GIVEN EXERCISE — Pull out each line in the records below that contains the string "from".
━━ EXCERPTED RECORDS ━━
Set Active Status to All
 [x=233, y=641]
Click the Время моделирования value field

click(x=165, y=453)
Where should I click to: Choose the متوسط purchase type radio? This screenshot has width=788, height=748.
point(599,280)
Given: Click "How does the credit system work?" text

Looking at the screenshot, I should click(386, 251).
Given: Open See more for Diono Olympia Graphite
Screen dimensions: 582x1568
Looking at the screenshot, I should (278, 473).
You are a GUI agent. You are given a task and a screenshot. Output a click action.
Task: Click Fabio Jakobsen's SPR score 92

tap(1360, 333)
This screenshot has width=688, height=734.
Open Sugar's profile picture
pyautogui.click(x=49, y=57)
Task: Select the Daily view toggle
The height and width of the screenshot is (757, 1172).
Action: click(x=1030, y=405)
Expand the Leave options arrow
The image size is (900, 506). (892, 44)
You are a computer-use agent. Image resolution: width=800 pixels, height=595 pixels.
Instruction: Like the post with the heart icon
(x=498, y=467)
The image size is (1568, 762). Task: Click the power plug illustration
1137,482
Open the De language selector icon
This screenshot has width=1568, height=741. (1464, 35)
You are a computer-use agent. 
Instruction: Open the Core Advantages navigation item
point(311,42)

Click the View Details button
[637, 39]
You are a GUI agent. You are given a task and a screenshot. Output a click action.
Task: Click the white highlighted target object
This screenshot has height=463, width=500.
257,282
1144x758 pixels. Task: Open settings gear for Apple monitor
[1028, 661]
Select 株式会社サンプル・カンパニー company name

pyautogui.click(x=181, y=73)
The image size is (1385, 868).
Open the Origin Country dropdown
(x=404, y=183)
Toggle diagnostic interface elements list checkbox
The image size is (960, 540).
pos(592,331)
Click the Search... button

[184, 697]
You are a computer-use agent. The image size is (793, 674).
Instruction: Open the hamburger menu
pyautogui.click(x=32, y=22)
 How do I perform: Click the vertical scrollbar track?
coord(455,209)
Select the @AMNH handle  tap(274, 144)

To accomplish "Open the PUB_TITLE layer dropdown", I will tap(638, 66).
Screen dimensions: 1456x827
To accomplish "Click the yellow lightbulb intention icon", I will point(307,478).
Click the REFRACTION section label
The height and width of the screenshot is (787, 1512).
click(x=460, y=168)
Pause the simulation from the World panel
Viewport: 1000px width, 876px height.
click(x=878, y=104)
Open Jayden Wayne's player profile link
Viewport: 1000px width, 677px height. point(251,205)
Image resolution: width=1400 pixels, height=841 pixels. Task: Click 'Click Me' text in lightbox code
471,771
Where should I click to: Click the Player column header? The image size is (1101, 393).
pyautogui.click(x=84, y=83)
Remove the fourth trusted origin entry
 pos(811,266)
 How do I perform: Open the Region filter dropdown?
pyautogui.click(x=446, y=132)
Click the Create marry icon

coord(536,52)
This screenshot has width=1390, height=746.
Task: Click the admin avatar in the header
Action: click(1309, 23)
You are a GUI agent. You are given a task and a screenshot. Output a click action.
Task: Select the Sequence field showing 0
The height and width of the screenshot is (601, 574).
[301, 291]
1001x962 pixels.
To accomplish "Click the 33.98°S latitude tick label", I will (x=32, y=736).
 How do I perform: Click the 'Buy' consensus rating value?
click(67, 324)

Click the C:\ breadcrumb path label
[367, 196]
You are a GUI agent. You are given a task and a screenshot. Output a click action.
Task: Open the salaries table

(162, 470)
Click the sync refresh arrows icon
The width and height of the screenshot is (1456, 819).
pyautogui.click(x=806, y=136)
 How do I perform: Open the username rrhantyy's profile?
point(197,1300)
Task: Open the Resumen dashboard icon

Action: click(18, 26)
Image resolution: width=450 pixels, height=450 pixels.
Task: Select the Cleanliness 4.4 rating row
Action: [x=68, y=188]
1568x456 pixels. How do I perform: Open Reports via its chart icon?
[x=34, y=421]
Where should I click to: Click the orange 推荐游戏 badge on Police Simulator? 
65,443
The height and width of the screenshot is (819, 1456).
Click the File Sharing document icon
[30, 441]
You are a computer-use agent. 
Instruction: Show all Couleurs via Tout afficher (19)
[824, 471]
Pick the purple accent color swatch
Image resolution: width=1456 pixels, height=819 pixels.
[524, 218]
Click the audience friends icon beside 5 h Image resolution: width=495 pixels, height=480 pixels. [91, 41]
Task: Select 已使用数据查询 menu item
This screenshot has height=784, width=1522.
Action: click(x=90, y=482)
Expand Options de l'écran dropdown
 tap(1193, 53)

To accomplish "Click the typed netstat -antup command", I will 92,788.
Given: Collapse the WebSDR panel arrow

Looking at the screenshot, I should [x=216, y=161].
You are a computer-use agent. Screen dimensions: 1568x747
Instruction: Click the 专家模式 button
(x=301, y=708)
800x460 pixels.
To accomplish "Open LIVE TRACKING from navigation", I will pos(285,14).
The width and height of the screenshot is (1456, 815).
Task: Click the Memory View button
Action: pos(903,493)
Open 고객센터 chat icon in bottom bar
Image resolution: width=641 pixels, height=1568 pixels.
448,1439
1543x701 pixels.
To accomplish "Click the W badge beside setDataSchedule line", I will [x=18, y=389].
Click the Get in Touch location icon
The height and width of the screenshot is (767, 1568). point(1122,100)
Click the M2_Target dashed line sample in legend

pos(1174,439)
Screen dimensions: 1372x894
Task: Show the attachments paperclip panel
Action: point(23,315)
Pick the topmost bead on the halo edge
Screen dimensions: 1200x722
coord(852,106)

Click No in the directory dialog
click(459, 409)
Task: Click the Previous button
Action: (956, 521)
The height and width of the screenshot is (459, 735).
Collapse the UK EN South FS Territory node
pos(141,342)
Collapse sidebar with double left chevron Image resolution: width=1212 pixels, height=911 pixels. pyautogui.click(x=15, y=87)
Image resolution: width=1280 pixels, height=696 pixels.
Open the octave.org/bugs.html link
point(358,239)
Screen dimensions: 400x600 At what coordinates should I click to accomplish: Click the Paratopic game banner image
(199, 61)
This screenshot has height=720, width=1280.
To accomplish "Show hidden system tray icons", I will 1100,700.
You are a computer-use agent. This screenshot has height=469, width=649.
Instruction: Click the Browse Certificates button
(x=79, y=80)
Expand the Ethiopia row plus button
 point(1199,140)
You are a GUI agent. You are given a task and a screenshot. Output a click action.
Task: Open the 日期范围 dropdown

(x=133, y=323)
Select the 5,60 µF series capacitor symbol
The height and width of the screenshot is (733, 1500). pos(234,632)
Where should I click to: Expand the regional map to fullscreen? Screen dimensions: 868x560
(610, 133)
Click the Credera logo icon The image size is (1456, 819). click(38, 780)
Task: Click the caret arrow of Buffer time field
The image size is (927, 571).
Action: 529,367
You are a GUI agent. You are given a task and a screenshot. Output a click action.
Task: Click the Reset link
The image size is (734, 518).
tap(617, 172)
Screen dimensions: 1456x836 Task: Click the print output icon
━━━
RESPONSE —
Pause the simulation from the World panel
To accomplish "Open LIVE TRACKING from navigation", I will pos(285,14).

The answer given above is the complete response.